___ MATERIAL SHOWN ___

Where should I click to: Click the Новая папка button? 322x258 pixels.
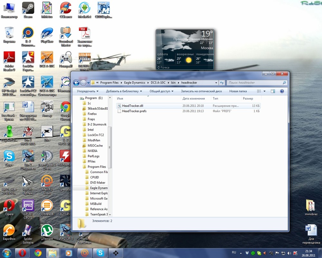click(x=238, y=91)
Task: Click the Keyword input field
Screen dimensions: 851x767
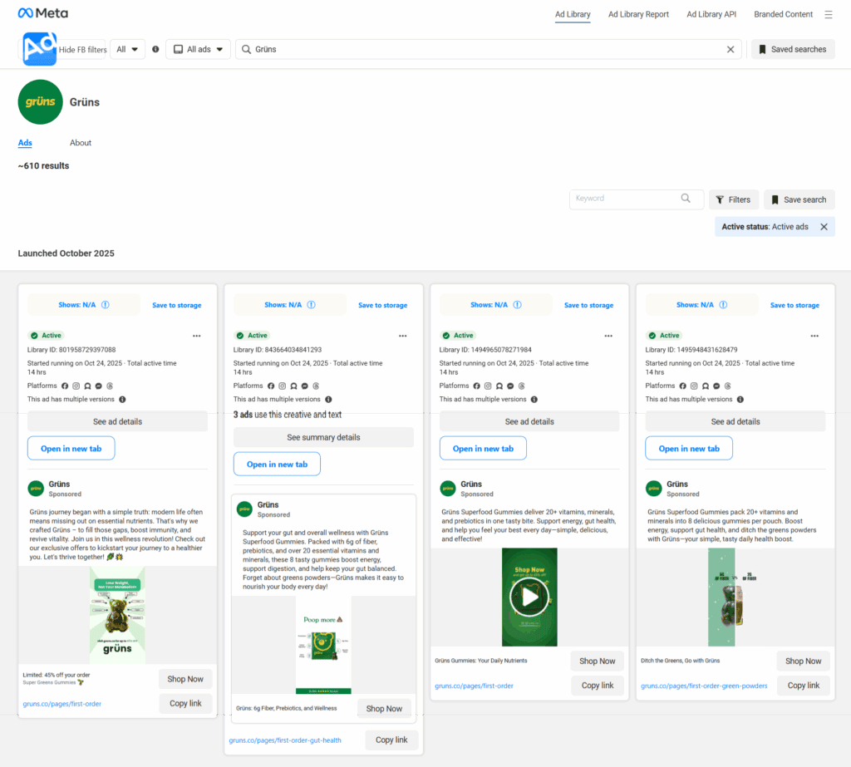Action: tap(625, 199)
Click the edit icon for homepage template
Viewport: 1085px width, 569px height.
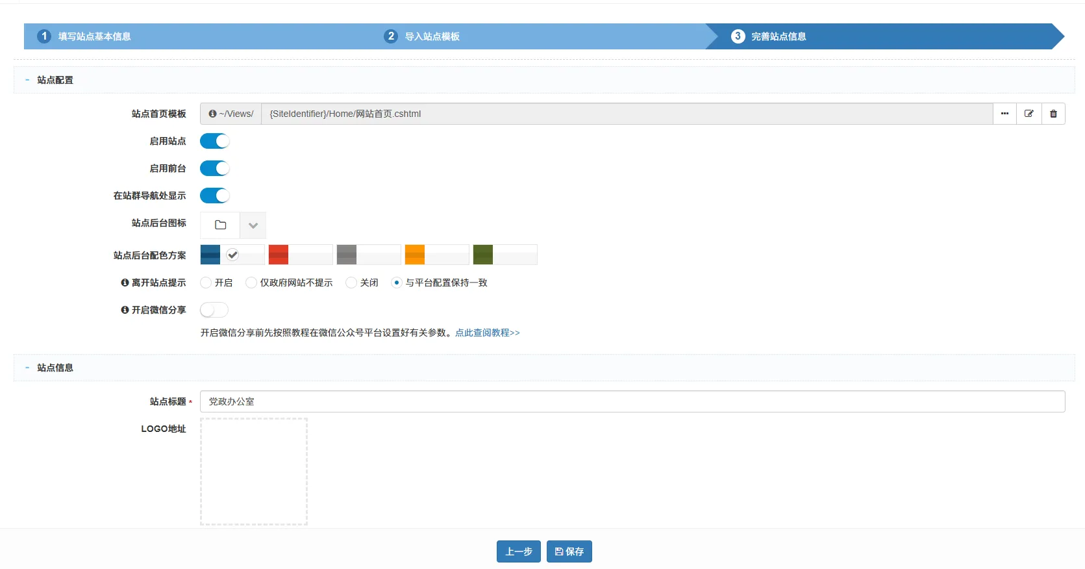[1029, 114]
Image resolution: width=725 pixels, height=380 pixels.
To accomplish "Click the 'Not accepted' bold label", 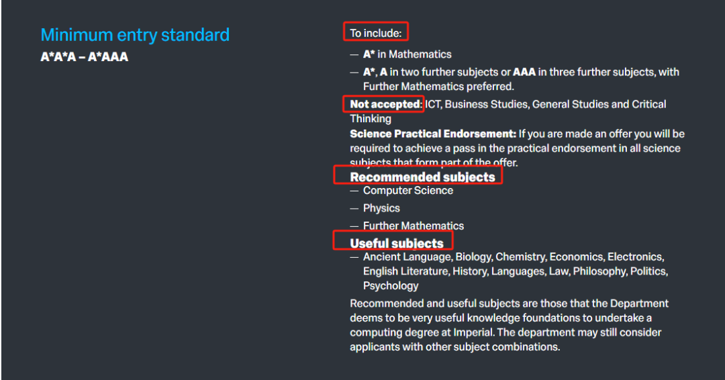I will click(385, 104).
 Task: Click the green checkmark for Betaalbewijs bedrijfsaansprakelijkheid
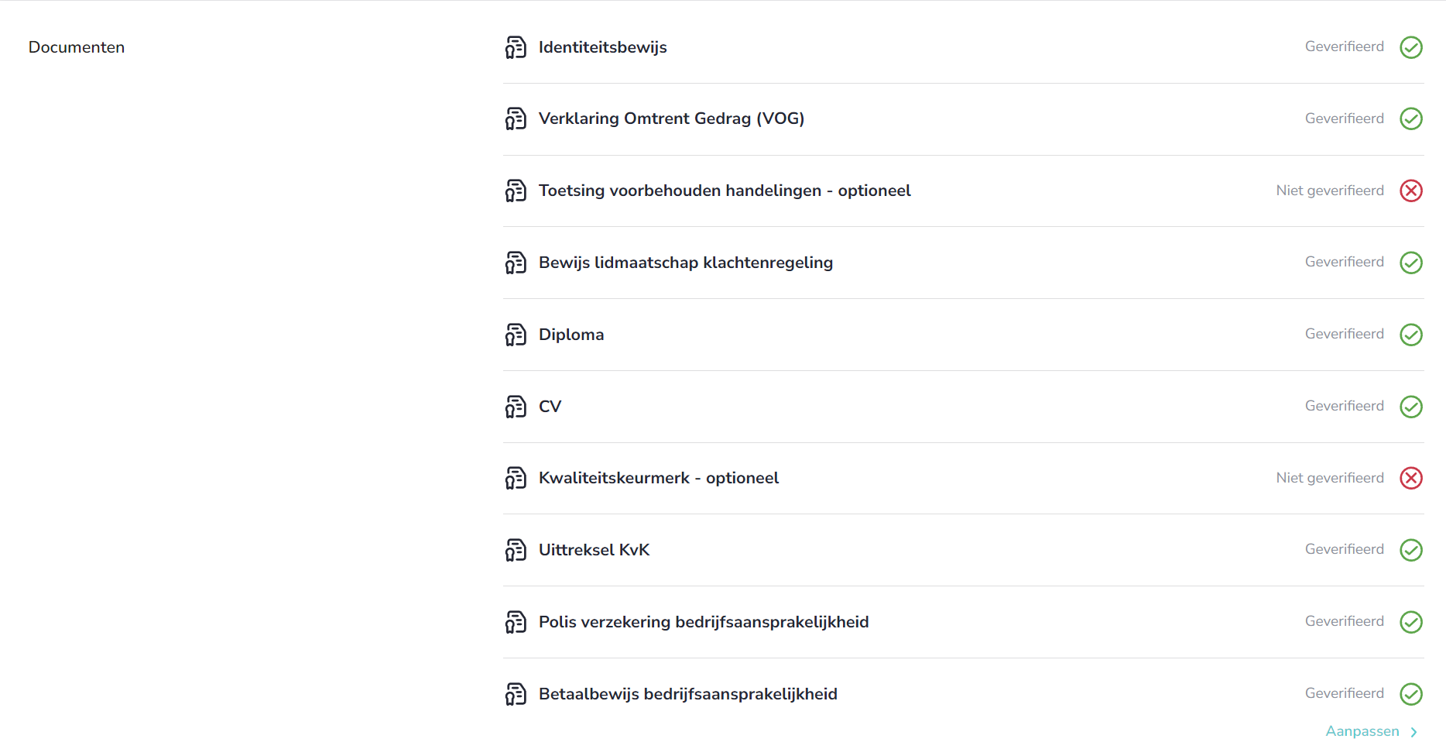(x=1410, y=694)
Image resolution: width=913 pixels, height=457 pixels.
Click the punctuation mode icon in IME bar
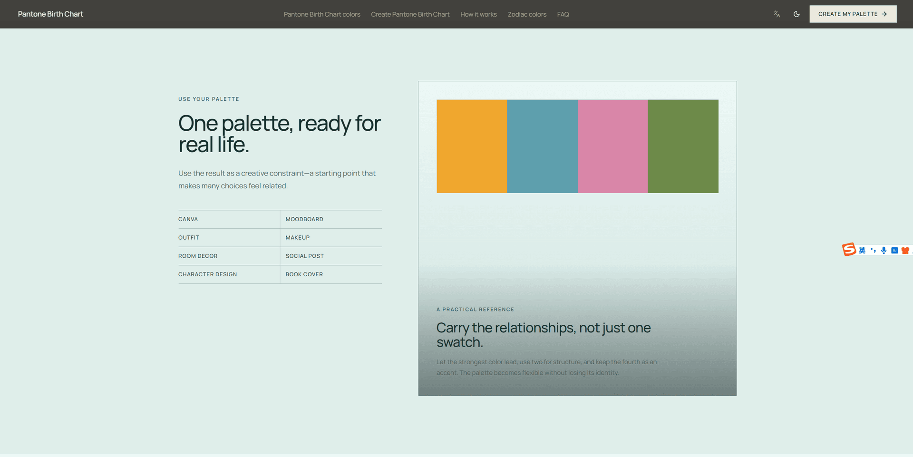(x=873, y=251)
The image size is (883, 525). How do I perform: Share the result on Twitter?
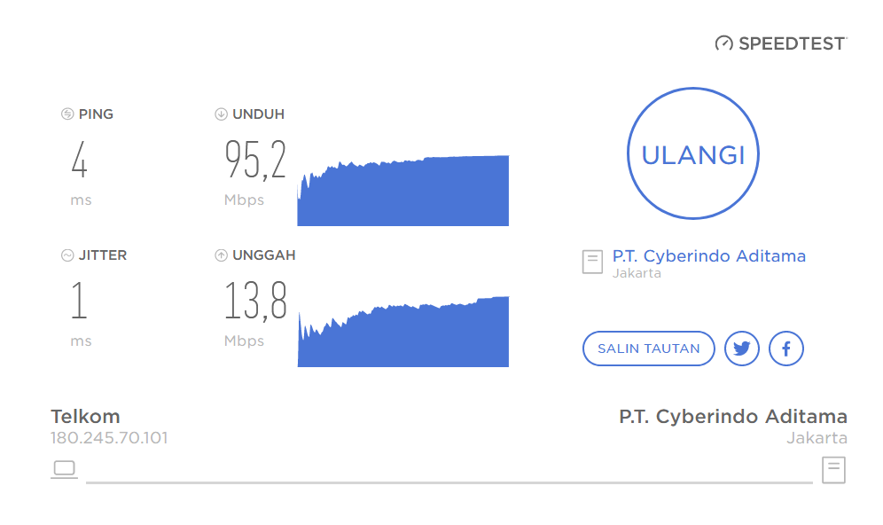pyautogui.click(x=742, y=349)
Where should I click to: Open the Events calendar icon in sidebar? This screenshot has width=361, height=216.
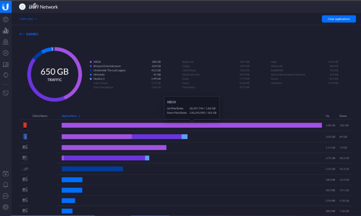coord(5,173)
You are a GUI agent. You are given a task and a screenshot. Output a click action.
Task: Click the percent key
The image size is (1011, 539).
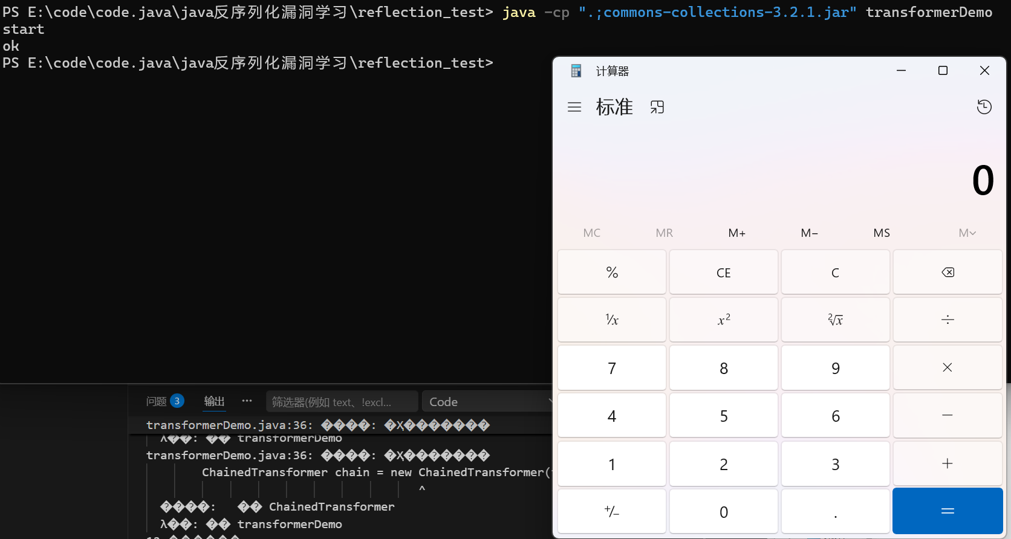[612, 273]
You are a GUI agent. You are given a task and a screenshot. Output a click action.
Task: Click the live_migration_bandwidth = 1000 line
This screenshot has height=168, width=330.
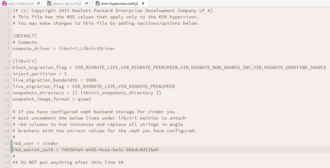(x=54, y=80)
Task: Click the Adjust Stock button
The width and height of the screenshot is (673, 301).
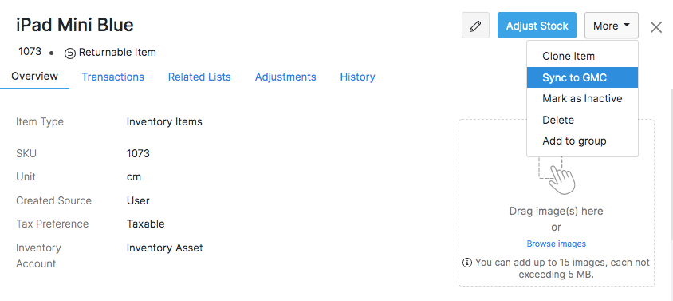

___

Repeat exactly the lines above, from the line containing "Task: Click the Adjust Stock button" through the last line of the records, inclusive; omit any pictures.

Task: Click the Adjust Stock button
The width and height of the screenshot is (673, 301).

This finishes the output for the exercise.